Could you find every line in the records below that contains the word "sheet" and copy it?
#### Task data
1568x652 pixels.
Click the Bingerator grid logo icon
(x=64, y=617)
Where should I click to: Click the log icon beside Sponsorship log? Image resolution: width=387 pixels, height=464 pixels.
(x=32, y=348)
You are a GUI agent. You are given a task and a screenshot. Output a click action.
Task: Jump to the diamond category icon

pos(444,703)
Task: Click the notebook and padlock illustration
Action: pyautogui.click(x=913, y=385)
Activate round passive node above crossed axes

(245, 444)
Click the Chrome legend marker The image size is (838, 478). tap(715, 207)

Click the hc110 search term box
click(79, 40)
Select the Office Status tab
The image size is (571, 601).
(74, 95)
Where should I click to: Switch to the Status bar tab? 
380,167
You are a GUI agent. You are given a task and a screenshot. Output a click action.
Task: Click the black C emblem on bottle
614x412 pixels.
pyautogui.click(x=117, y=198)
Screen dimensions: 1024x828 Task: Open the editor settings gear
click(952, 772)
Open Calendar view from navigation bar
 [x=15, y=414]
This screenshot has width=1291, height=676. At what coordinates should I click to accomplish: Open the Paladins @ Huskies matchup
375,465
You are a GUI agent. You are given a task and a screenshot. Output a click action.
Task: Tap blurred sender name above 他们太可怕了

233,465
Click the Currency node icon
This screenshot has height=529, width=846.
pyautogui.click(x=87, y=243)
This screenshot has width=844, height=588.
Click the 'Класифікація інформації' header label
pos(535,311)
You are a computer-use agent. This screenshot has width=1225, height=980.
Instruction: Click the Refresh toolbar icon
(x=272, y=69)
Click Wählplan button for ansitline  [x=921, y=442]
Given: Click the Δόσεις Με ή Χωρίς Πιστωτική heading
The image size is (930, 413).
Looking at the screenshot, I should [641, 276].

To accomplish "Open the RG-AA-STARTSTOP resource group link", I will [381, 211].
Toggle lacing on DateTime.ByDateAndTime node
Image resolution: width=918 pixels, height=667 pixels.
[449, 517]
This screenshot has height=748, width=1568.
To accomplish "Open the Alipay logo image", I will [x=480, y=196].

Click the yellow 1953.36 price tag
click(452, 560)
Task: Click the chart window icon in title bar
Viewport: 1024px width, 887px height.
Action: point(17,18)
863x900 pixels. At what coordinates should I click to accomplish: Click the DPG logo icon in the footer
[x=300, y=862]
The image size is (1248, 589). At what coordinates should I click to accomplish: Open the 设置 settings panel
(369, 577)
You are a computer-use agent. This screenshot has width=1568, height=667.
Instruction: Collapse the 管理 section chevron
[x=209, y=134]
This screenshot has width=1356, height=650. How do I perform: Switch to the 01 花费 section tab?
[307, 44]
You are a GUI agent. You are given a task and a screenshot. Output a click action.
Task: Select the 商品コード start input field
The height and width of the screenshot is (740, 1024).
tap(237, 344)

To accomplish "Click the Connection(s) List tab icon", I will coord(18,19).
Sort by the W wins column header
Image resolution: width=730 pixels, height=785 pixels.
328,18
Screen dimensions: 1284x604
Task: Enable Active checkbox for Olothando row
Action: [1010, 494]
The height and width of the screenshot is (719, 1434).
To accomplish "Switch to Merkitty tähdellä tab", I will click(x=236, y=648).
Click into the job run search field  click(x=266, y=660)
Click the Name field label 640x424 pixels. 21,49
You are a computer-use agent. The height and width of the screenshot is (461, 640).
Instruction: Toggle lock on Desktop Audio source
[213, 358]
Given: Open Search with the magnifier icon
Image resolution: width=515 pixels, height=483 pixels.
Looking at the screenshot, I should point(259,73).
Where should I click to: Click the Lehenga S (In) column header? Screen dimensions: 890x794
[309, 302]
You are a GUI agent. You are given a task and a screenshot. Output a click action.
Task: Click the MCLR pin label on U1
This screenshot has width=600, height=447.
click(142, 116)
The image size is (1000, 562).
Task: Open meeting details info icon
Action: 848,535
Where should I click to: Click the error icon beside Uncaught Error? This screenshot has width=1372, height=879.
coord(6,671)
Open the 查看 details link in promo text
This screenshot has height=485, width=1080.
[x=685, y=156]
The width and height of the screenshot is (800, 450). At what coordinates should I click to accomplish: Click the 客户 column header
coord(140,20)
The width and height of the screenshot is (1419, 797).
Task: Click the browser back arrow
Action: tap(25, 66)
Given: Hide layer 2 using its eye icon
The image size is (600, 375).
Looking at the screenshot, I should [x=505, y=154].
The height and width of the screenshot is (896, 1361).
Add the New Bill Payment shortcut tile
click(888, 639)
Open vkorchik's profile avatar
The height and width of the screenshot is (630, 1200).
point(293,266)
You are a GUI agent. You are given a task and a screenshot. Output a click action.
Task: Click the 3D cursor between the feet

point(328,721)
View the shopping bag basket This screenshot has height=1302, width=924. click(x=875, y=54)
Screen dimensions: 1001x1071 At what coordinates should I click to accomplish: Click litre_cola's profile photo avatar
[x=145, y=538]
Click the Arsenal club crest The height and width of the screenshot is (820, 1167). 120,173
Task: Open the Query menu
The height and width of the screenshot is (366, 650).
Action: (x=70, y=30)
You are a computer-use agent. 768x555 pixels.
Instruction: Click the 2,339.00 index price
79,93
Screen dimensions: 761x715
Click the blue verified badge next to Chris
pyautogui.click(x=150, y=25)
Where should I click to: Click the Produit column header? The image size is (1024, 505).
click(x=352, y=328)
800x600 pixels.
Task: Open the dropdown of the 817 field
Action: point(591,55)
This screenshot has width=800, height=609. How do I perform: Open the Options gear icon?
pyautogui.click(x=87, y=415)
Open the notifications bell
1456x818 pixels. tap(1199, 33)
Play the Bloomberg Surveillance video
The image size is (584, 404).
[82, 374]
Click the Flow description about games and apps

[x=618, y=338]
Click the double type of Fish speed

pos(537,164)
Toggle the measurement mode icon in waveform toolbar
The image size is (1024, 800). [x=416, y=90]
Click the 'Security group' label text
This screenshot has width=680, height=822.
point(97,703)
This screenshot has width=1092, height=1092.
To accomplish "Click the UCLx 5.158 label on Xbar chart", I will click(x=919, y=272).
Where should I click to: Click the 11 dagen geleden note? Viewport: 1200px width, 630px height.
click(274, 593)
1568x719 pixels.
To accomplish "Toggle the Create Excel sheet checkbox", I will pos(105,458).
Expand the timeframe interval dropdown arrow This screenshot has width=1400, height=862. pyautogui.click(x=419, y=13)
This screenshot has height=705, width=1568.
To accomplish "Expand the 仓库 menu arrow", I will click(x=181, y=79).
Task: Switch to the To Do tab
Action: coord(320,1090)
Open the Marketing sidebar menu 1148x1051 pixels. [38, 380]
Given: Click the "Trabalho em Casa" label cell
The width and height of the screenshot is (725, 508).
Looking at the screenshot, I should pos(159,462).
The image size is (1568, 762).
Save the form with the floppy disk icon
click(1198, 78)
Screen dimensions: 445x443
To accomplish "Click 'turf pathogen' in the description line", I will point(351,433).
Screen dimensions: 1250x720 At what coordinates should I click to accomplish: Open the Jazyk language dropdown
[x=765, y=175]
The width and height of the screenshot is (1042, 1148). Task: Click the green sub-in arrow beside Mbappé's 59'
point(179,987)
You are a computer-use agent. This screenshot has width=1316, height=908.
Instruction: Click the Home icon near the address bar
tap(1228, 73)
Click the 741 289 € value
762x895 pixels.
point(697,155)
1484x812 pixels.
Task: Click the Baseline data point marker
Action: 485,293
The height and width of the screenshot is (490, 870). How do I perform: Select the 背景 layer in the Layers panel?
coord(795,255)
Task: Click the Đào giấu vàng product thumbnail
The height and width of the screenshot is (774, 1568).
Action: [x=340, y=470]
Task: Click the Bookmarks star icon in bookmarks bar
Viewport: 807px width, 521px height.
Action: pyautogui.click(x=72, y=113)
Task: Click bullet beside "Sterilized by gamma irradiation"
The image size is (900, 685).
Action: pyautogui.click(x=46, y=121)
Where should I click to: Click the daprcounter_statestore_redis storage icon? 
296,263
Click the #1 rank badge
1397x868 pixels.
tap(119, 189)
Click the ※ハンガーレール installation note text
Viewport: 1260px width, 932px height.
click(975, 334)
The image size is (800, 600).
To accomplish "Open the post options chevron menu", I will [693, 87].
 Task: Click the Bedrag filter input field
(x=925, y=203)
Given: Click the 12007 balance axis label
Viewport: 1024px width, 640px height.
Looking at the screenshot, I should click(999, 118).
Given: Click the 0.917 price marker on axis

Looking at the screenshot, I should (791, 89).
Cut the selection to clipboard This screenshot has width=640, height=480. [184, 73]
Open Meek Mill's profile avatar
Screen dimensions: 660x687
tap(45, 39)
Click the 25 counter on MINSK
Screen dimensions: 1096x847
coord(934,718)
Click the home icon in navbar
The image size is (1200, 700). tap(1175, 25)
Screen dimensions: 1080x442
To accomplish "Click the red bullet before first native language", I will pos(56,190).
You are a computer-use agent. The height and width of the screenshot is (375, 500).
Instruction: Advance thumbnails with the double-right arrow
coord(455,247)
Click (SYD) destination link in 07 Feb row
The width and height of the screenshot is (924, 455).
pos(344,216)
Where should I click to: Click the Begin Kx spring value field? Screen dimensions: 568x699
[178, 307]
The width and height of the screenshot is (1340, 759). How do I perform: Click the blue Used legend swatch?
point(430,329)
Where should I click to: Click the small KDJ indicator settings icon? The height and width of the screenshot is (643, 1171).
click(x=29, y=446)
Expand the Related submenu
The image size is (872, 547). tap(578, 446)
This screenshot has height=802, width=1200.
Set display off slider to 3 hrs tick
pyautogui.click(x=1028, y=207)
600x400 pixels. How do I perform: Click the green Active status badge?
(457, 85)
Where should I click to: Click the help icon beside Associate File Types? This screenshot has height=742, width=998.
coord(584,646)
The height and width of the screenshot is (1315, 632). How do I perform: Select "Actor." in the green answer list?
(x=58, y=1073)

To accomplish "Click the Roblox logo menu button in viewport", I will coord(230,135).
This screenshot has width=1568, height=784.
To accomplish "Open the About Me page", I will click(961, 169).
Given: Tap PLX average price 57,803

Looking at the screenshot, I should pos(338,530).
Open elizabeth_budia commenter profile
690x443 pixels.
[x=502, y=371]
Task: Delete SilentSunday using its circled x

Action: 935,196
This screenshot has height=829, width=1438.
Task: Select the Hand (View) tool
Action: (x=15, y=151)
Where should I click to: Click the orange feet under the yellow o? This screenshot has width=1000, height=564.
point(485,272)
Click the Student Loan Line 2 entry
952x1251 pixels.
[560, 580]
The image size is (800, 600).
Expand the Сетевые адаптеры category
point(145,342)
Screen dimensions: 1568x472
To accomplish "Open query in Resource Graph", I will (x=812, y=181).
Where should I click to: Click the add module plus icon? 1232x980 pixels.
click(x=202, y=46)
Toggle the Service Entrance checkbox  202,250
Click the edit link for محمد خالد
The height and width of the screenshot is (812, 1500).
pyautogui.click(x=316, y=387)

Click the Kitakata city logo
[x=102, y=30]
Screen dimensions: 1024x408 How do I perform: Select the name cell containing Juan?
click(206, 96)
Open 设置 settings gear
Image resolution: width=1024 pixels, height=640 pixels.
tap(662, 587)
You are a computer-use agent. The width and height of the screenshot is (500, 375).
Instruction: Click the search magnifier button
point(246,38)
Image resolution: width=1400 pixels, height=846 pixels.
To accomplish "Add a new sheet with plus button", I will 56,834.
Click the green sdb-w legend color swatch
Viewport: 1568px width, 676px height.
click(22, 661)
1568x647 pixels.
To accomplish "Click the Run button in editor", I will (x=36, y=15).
########
Result of this exercise:
To accomplish "Toggle the Create Excel sheet checkbox", I will pos(105,458).
To accomplish "Add a new sheet with plus button", I will 56,834.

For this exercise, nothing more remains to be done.